SIFMA, DTCC, ICI are developing solutions together with experts from the buy-side, sell-side, custodians, vendors, and clearinghouses, in order to address the necessary technological, regulatory, and behavioral changes.
“Shortening the settlement cycle is a significant undertaking and requires participation across many functions of the industry. We believe shortening the settlement cycle to T+1 will increase the overall efficiency of the securities markets, mitigate risk, create better use of capital, and promote financial stability, provided the appropriate balance is achieved between increasing efficiencies and mitigating risk”, the letter concluded.
Commenting on the letter, Meritsoft’s Head of Regulation Daniel Carpenter said “the groups are right to suggest that greater automation is needed to better identify the causes of settlement failure, but ultimately this is needed beyond just equities and needs to cover all transactions that settle T+2.

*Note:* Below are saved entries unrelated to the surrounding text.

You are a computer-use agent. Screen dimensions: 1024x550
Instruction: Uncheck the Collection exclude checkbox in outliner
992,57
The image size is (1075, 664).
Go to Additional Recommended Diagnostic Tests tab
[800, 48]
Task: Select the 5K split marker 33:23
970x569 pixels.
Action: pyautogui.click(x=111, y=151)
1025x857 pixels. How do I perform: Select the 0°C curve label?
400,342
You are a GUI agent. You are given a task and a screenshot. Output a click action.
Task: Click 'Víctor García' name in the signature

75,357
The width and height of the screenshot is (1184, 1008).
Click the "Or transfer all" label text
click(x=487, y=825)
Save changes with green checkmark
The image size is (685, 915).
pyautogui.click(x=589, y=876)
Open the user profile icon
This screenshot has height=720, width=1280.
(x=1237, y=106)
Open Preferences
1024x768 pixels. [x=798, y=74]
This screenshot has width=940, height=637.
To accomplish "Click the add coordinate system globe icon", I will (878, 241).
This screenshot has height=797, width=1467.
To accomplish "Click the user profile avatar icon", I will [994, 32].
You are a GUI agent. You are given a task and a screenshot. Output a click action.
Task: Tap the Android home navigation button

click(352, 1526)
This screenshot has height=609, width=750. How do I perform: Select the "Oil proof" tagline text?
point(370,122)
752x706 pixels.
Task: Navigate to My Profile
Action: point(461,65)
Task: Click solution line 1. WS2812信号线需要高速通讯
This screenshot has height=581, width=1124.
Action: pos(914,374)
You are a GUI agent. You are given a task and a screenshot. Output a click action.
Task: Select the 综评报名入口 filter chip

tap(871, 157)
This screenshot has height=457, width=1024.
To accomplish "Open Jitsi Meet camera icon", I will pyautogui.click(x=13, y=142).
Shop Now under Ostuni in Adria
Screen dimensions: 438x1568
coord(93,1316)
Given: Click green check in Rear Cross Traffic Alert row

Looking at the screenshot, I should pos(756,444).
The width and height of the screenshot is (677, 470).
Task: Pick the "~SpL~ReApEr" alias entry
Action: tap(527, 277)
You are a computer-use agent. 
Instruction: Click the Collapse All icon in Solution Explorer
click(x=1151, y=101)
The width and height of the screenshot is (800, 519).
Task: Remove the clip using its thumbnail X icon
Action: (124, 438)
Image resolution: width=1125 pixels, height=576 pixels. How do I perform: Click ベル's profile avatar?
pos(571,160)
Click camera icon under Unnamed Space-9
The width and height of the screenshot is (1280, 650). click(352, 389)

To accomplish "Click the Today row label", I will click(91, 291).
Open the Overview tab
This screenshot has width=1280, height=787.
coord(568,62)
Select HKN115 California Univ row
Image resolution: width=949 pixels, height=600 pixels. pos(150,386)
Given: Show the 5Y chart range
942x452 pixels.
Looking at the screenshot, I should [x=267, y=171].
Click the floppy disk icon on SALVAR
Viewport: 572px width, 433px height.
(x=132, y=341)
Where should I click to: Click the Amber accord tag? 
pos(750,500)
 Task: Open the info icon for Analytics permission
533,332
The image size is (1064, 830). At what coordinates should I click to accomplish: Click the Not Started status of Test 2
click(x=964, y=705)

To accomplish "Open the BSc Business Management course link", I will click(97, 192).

“Any challenges related to identifying why and how trades fail can be addressed by centralising the fails data in a single repository, a “single pane”, then applying the likes of AI to examine the likelihood and root cause of settlement fails, and the associated sources of the most costly and frequent fails. If moving to T+1 also drives greater automation of the trade settlement fails process, organisations and markets will definitely benefit from these technical improvements.”
In February, the DTCC argued that T+1 settlement can drop clearing margin volatility by 41%.
What about Robinhood’s T+0 settlement proposal?
The mounting pressure on Robinhood has led the broker to lead the movement for real-time settlement, but this still seems a mirage in the face of the present letter to the SEC.
“As part of our analysis, we have also reviewed the issues involved with moving to an end of day or T+0 settlement. We have found that same-day settlement is more complex than simply removing an additional day from the cycle and would require re-engineering how securities trade and settle”, the letter stated.
“This re-engineering would necessitate a redesign of areas such as global settlements, FX, margin investing, and securities lending to meet regulatory and contractual requirements in less than 12 hours, where today it takes more than 24; potentially requiring retail investors to pre-fund accounts; potentially creating a competitive burden for smaller firms and vendors due to the resources believed necessary to complete a move to T+0; and (iv) could require industry stakeholders—including the Federal Reserve’s payment systems—to maintain services much longer during the day, which could increase the potential for failure.
“A requirement that all activity be completed in one business day of perhaps 12 hours or less would also impact the ability to complete non-automated activity, which could expand the rate of trade fails in the system, leading to increased risk. Recognizing these challenges, the industry has and will continue to investigate ways to further shorten settlement times through cost-benefit analysis, considering risk mitigation, investor benefits and costs, and operational resiliency”.
In February, Robinhood’s CEO Vlad Tenev and others called the trading industry, Congress, regulators, and other stakeholders “to come together to deploy our intellectual capital and engineering resources to move to real-time settlement of U.S. equities”.
“Accomplishing this won’t be without its well-documented challenges, but it is the right thing to do and Robinhood is eager to drive this critical effort on behalf of all investors. Technology is the answer, not the oft-cited impediment. We believe it is important for all relevant stakeholders to convene in the near term to discuss the urgency and necessity of this issue.”